To really grab visitors, some exhibits would have to be more cultural than economic—like something on the interior decorating style of house flippers, or the fashion choices of the speculators who bought foreclosed homes at courthouse auctions. The Museum of Jurassic Technology in Culver City could curate a room devoted to Tea Party economic fantasies, credit rating agency reports, and other phony theories from the crisis. One museum room would be decorated as a child’s bedroom—but occupied by a 20-something, with green Starbucks aprons and job application cover letters littering the floor.
A gallery of Recession-Related Extinctions could include exhibits on the pre-recession days when public higher education was affordable and California was a middle-class state. Special attention would be paid to California Republicans who had to vote for the budget under the two-thirds vote requirement, which was finally eliminated with the 2010 elections. Now, the Democrats can pass a budget with a simple majority. But before 2010, those votes for the budget could end the political careers of the Republicans who made them. The story of Anthony Adams—an young Republican politician from the Inland Empire who voted for an emergency budget and now is a deputy public defender in Mendocino County—would captivate downwardly mobile Californians.

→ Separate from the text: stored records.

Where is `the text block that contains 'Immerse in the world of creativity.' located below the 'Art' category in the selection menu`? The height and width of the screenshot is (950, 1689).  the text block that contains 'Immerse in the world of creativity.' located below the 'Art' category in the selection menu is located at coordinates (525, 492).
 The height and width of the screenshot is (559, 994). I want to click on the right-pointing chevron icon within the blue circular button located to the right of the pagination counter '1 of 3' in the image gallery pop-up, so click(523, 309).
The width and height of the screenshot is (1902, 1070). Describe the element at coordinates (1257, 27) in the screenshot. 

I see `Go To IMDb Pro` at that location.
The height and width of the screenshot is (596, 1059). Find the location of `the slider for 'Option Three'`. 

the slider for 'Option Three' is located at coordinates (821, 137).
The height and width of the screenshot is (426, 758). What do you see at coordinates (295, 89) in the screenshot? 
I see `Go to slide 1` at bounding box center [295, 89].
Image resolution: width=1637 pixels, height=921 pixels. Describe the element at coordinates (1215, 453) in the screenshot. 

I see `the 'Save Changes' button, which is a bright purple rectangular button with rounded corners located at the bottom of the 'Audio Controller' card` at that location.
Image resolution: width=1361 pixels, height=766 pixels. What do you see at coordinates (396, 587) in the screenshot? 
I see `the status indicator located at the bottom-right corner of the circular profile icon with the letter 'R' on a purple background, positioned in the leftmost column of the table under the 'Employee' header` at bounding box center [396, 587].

There’s another reason to put the Museum of the Great Recession in California. Our state offers so many possible locations. The museum’s supporters could buy a government building in bankrupt Stockton or San Bernardino to give those cities some much-needed cash. It could try to take over any number of malls abandoned during the recession. Or, if Californians want something glossier, the former offices of the failed IndyMac bank in Pasadena is just a short walk from the rapidly expanding Metro Gold Line.
My own preferred location would be the former Countrywide headquarters in Calabasas, just off the 101 at the western edge of the San Fernando Valley. The building, now used by Bank of America (Bank of America acquired Countrywide during the recession), has the size to be a museum, with 700 parking stalls and 230,000 square feet.
When I stopped by recently, signs said it was available for sale or lease. At a fair price — say $150 per square foot–the state could acquire it for $35 million. The state parks department could easily—and appropriately—buy it with money from the $54 million secret surplus it had accumulated (and saw exposed after the recession). And there’d still be money left over for operations.
But I suspect this museum could pay for itself. The current rage for financial education would make the Museum of the Great Recession a natural for field trips. Californians have a history of supporting institutions built on economic crisis; arguably our most powerful think tank, on the Stanford campus, is named for its founder, President Herbert Hoover, who later ushered in the Great Depression.
Californians also love to visit places that offer a window on scandal. Perhaps membership at the Museum of the Great Recession could include free admission to the Hearst Castle in San Simeon, and the Nixon Library in Yorba Linda.
Joe Mathews is California & innovation editor for Zócalo Public Square, for which he writes the Connecting California column. He wrote this for Thinking L.A., a partnership of UCLA and Zócalo Public Square.